La libertad exhibida en un burdel. Eso ocurre en un momento de La inmigrante cuando vemos a Ewa, la protagonista, disfrazada como la Estatua de la Libertad mientras Bruno, el proxeneta que hace también las veces de maestro de ceremonias del espectáculo, suelta un par de frases para atraer a la clientela.
No es casualidad el disfraz. La primera imagen de esta película es la verdadera Estatua de la Libertad en el horizonte, algo brumosa, como la veían, esperanzados, los inmigrantes europeos que escapaban de las penurias ocasionadas por la Primera Guerra Mundial (la historia transcurre en 1921) a una tierra que supuestamente era el lugar donde los sueños de progreso y justicia se hacían realidad. Es evidente la reflexión que sugiere James Gray, quien escribe y dirige esta cinta, contrastando las dos imágenes: una cosa son los ideales y otra muy distinta la dura realidad que deben enfrentar los que llegan a construir un destino en una tierra que no es suya.
Los valores terminan vendiéndose al mejor postor.
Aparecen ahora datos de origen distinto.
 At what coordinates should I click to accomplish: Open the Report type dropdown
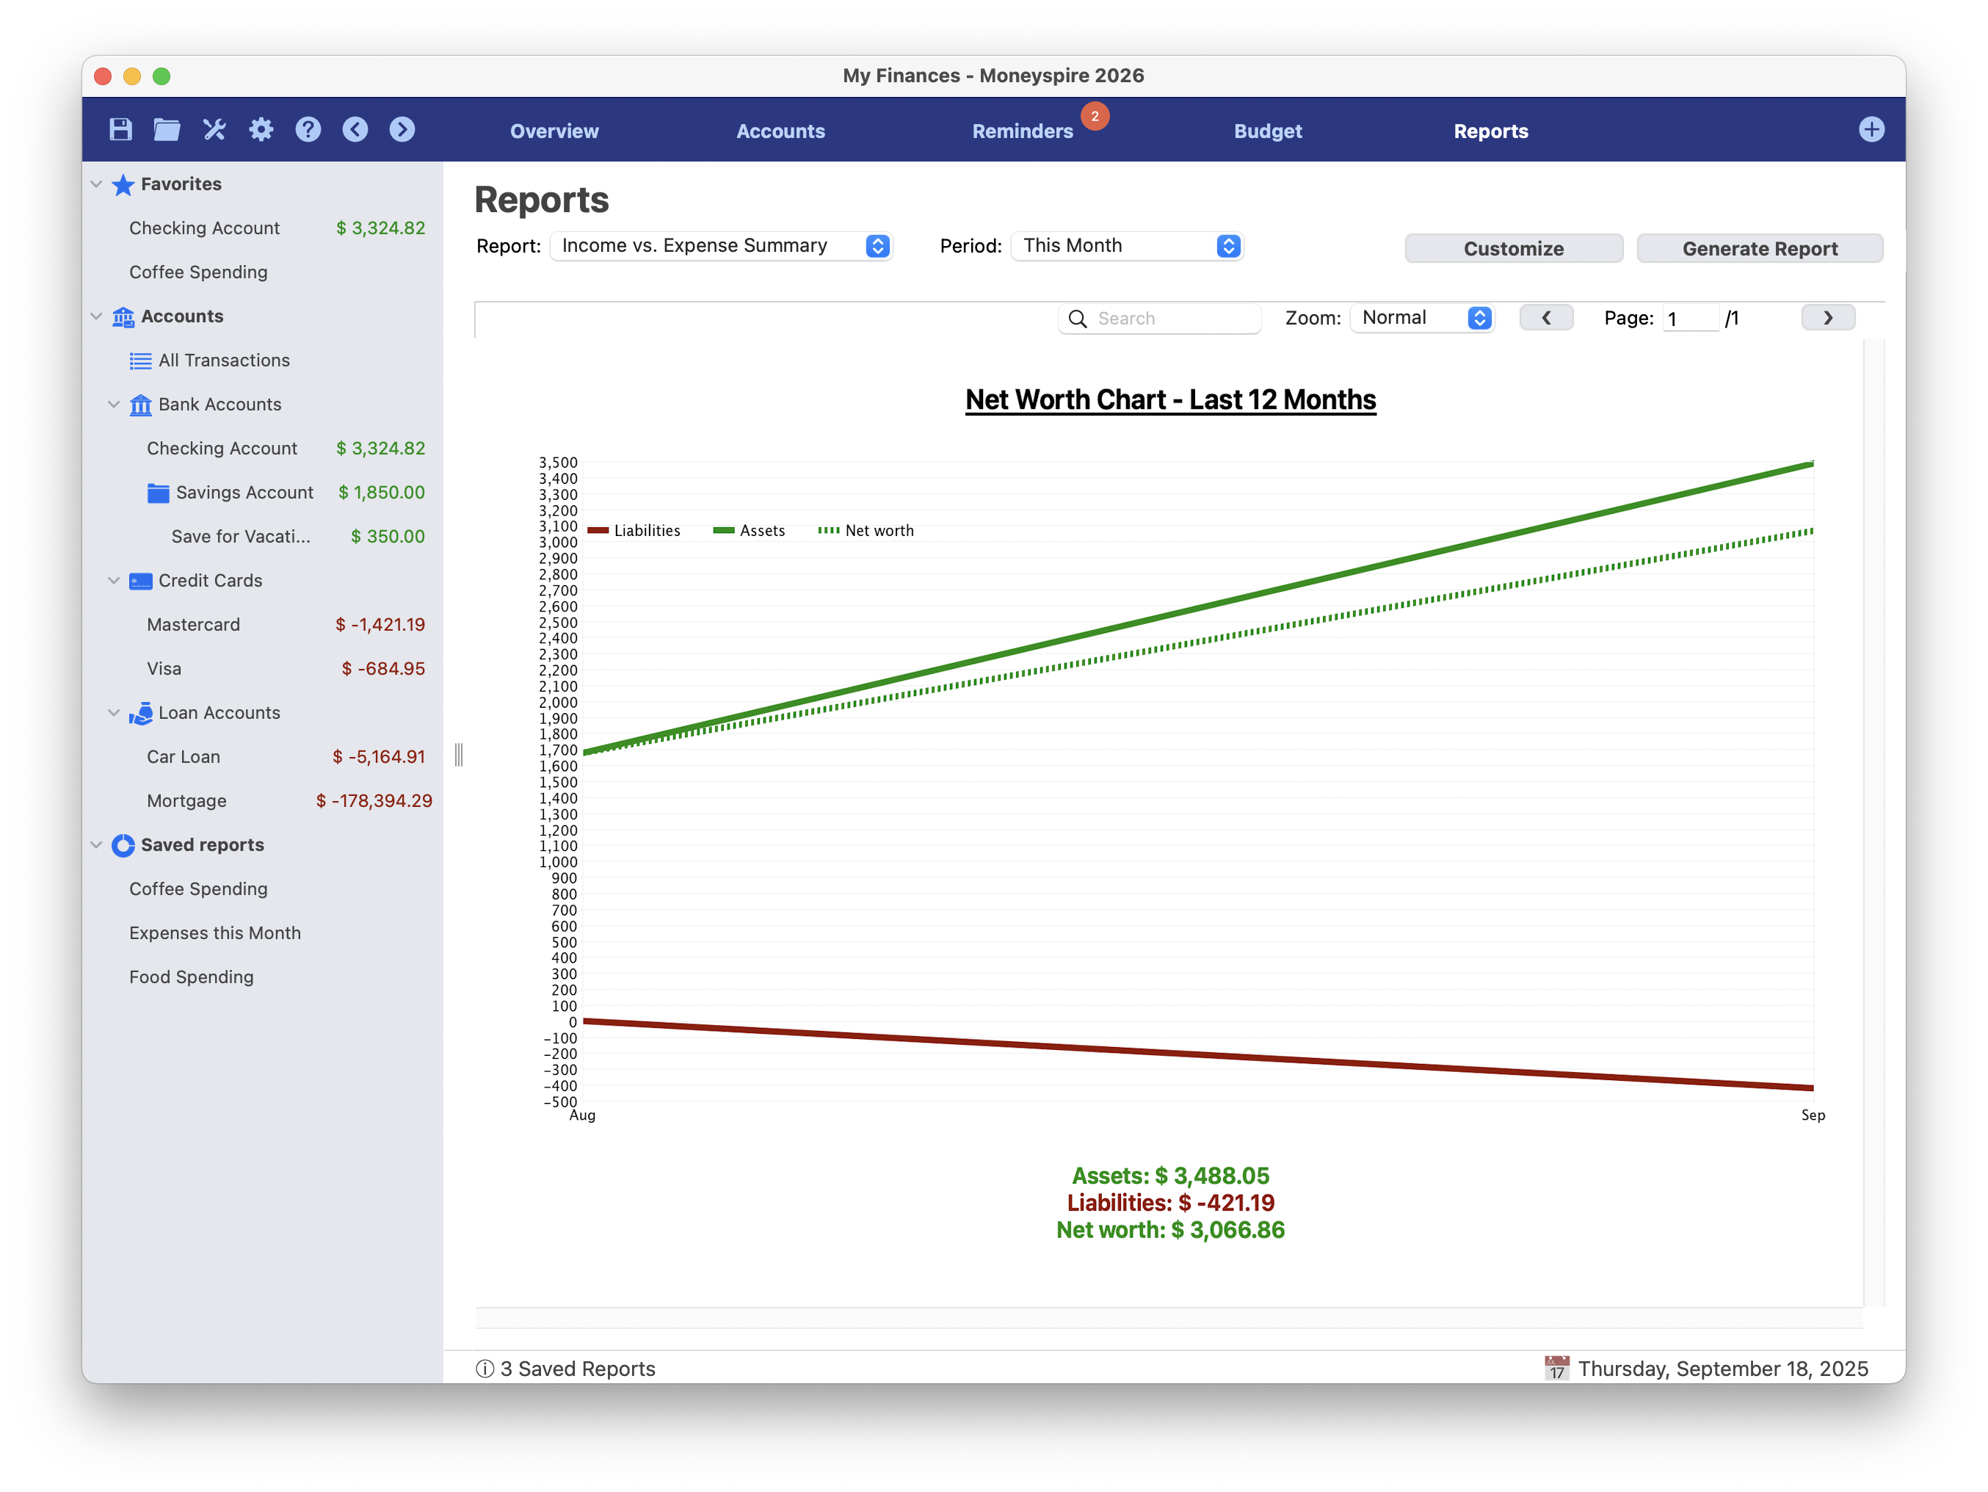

Cuenta James Gray en La inmigrante con su actor de siempre (esta es su cuarta película juntos), el gran Joaquin Phoenix, que logra apartarse del malo de opereta y construir un personaje complejo. Su Bruno es un tipo sin escrúpulos que engaña a Ewa desde que llega con su hermana a América, para introducirla a su negocio de prostitución, pero también es un "patrón" amable, que "cuida" a sus protegidas de los malos tratos que puedan recibir y vela por su bienestar a tal punto que todas hablan bien de él. Conforme pasa el tiempo, vamos viendo más facetas de Bruno, sin que nunca podamos definirlo del todo. Lo mismo ocurre con Ewa. Marion CotIllard, toda ojos y expresividad, logra dotar a Ewa de una dignidad que jamás pierde, ni en las peores circunstancias, a pesar de que sepamos que se odia a sí misma por aceptar el trato con el diablo. Entre estos dos personajes se forma una relación tortuosa, con la que Gray parece al final no saber qué hacer, tal como ocurre con el tercero en discordia, Orlando, un mago que trabaja en el club, que aparece de la nada como detonante de acontecimientos necesarios para que la trama avance, pero sin sustancia, como si estuviera hecho de humo.
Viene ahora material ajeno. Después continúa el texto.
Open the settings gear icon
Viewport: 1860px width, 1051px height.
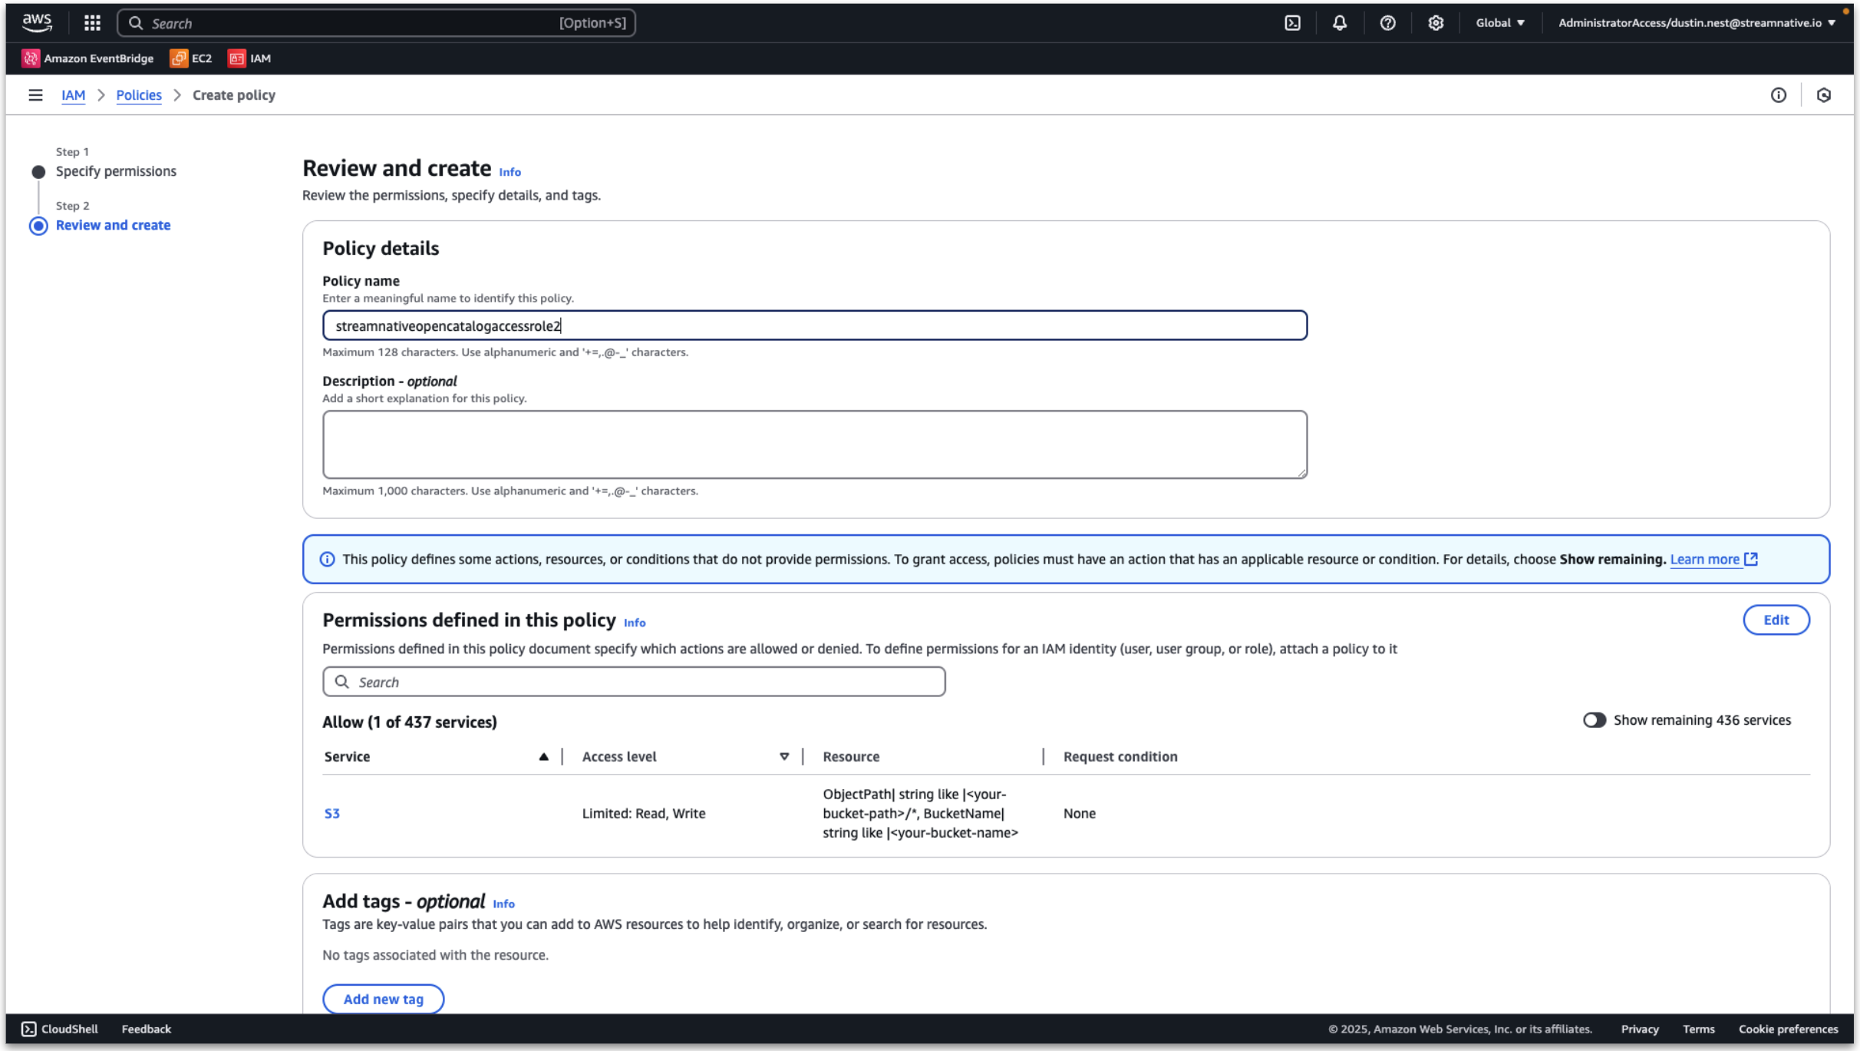point(1434,22)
La historia, que logra menos reflexión de la que prometía, es acompañada por una extraordinaria fotografía (¿hace cuánto no veían sutiles desenfoques intencionales en los bordes, que imitan el acabado de las fotos de la época?) del maestro Darius Khondji, que hace de varios planos (no se pierdan el último, que es fantástico) un deleite para los ojos y por una música bella e inquietante, que nunca es feliz plenamente, como la realidad que retrata la película. Puede que no logre "La inmigrante" todo lo que se propuso, pero sus debilidades no logran opacar un intento valiente por cuestionar esos relatos míticos de extranjeros que triunfan en otra tierra, que casi siempre olvidan, como por vergüenza, el lado más cruel de esas historias que formaron y forman nuestro continente.